Recorded data ▸
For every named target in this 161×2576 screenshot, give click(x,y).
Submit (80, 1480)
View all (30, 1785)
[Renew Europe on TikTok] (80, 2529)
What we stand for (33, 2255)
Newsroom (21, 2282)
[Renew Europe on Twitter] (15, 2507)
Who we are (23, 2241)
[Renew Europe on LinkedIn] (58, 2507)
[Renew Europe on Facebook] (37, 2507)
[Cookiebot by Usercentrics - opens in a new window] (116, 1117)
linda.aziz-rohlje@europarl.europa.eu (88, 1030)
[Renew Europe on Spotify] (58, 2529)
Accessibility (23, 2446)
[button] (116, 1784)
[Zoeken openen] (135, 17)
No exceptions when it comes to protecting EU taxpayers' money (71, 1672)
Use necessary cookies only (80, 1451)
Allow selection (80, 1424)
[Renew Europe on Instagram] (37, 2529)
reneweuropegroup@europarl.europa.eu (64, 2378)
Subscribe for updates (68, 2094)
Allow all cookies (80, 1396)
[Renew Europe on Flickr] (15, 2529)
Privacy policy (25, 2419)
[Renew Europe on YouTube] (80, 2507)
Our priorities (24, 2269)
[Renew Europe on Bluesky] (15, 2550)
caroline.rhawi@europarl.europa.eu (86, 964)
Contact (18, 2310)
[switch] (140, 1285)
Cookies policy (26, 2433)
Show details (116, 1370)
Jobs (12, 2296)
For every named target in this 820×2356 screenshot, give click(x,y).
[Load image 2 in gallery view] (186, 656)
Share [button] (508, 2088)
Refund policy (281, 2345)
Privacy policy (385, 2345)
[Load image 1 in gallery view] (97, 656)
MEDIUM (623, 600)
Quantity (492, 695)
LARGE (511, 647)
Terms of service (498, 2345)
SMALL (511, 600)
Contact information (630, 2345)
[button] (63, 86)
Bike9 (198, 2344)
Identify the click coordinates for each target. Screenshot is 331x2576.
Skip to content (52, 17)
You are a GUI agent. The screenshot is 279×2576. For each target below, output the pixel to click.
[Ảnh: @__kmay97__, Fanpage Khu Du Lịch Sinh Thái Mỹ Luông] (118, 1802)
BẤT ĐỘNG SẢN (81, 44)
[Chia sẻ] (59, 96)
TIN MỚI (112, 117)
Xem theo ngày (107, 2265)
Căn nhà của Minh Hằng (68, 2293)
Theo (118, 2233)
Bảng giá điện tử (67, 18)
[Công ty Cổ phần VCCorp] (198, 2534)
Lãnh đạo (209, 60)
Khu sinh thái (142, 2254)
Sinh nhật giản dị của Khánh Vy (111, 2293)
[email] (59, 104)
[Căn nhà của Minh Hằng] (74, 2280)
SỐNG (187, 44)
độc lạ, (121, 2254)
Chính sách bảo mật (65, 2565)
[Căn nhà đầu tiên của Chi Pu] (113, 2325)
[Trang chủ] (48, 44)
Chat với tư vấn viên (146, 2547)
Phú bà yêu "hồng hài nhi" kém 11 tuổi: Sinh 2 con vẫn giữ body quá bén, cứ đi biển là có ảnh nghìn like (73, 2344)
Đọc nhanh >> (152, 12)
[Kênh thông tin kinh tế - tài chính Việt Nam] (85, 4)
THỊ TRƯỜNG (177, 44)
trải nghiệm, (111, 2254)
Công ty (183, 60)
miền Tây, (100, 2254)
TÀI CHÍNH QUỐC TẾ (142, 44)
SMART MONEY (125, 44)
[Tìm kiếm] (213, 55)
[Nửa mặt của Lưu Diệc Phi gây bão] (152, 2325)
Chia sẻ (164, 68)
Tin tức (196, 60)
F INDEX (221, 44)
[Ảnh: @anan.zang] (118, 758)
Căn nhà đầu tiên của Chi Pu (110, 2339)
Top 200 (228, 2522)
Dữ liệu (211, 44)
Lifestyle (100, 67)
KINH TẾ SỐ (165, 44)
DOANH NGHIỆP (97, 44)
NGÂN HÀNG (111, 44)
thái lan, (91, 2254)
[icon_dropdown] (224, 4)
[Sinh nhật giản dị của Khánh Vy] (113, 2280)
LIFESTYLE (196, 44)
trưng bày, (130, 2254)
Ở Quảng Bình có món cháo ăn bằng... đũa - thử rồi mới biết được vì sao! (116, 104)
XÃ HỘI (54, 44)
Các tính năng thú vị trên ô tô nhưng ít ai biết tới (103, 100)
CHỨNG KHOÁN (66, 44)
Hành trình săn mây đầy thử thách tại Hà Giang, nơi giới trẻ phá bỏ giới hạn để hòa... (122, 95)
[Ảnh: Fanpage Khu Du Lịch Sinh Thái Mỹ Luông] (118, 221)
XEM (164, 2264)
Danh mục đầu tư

Work instructions ▸ Give the data again, exactly as it stands.

Exercise response ▸
For every named target in this 161×2576 screenshot, give click(x,y).
Submit (80, 1480)
View all (30, 1785)
[Renew Europe on TikTok] (80, 2529)
What we stand for (33, 2255)
Newsroom (21, 2282)
[Renew Europe on Twitter] (15, 2507)
Who we are (23, 2241)
[Renew Europe on LinkedIn] (58, 2507)
[Renew Europe on Facebook] (37, 2507)
[Cookiebot by Usercentrics - opens in a new window] (116, 1117)
linda.aziz-rohlje@europarl.europa.eu (88, 1030)
[Renew Europe on Spotify] (58, 2529)
Accessibility (23, 2446)
[button] (116, 1784)
[Zoeken openen] (135, 17)
No exceptions when it comes to protecting EU taxpayers' money (71, 1672)
Use necessary cookies only (80, 1451)
Allow selection (80, 1424)
[Renew Europe on Instagram] (37, 2529)
reneweuropegroup@europarl.europa.eu (64, 2378)
Subscribe for updates (68, 2094)
Allow all cookies (80, 1396)
[Renew Europe on Flickr] (15, 2529)
Privacy policy (25, 2419)
[Renew Europe on YouTube] (80, 2507)
Our priorities (24, 2269)
[Renew Europe on Bluesky] (15, 2550)
caroline.rhawi@europarl.europa.eu (86, 964)
Contact (18, 2310)
[switch] (140, 1285)
Cookies policy (26, 2433)
Show details (116, 1370)
Jobs (12, 2296)
For every named target in this 820×2356 screenshot, give click(x,y).
[Load image 2 in gallery view] (186, 656)
Share [button] (508, 2088)
Refund policy (281, 2345)
Privacy policy (385, 2345)
[Load image 1 in gallery view] (97, 656)
MEDIUM (623, 600)
Quantity (492, 695)
LARGE (511, 647)
Terms of service (498, 2345)
SMALL (511, 600)
Contact information (630, 2345)
[button] (63, 86)
Bike9 (198, 2344)
Identify the click coordinates for each target. Screenshot is 331x2576.
Skip to content (52, 17)
You are a GUI agent. The screenshot is 279×2576. For each target below, output the pixel to click.
[Ảnh: @__kmay97__, Fanpage Khu Du Lịch Sinh Thái Mỹ Luông] (118, 1802)
BẤT ĐỘNG SẢN (81, 44)
[Chia sẻ] (59, 96)
TIN MỚI (112, 117)
Xem theo ngày (107, 2265)
Căn nhà của Minh Hằng (68, 2293)
Theo (118, 2233)
Bảng giá điện tử (67, 18)
[Công ty Cổ phần VCCorp] (198, 2534)
Lãnh đạo (209, 60)
Khu sinh thái (142, 2254)
Sinh nhật giản dị của Khánh Vy (111, 2293)
[email] (59, 104)
[Căn nhà của Minh Hằng] (74, 2280)
SỐNG (187, 44)
độc lạ, (121, 2254)
Chính sách bảo mật (65, 2565)
[Căn nhà đầu tiên của Chi Pu] (113, 2325)
[Trang chủ] (48, 44)
Chat với tư vấn viên (146, 2547)
Phú bà yêu "hồng hài nhi" kém 11 tuổi: Sinh 2 con vẫn giữ body quá bén, cứ đi biển là có ảnh nghìn like (73, 2344)
Đọc nhanh >> (152, 12)
[Kênh thông tin kinh tế - tài chính Việt Nam] (85, 4)
THỊ TRƯỜNG (177, 44)
trải nghiệm, (111, 2254)
Công ty (183, 60)
miền Tây, (100, 2254)
TÀI CHÍNH QUỐC TẾ (142, 44)
SMART MONEY (125, 44)
[Tìm kiếm] (213, 55)
[Nửa mặt của Lưu Diệc Phi gây bão] (152, 2325)
Chia sẻ (164, 68)
Tin tức (196, 60)
F INDEX (221, 44)
[Ảnh: @anan.zang] (118, 758)
Căn nhà đầu tiên của Chi Pu (110, 2339)
Top 200 (228, 2522)
Dữ liệu (211, 44)
Lifestyle (100, 67)
KINH TẾ SỐ (165, 44)
DOANH NGHIỆP (97, 44)
NGÂN HÀNG (111, 44)
thái lan, (91, 2254)
[icon_dropdown] (224, 4)
[Sinh nhật giản dị của Khánh Vy] (113, 2280)
LIFESTYLE (196, 44)
trưng bày, (130, 2254)
Ở Quảng Bình có món cháo ăn bằng... đũa - thử rồi mới biết được vì sao! (116, 104)
XÃ HỘI (54, 44)
Các tính năng thú vị trên ô tô nhưng ít ai biết tới (103, 100)
CHỨNG KHOÁN (66, 44)
Hành trình săn mây đầy thử thách tại Hà Giang, nơi giới trẻ phá bỏ giới hạn để hòa... (122, 95)
[Ảnh: Fanpage Khu Du Lịch Sinh Thái Mỹ Luông] (118, 221)
XEM (164, 2264)
Danh mục đầu tư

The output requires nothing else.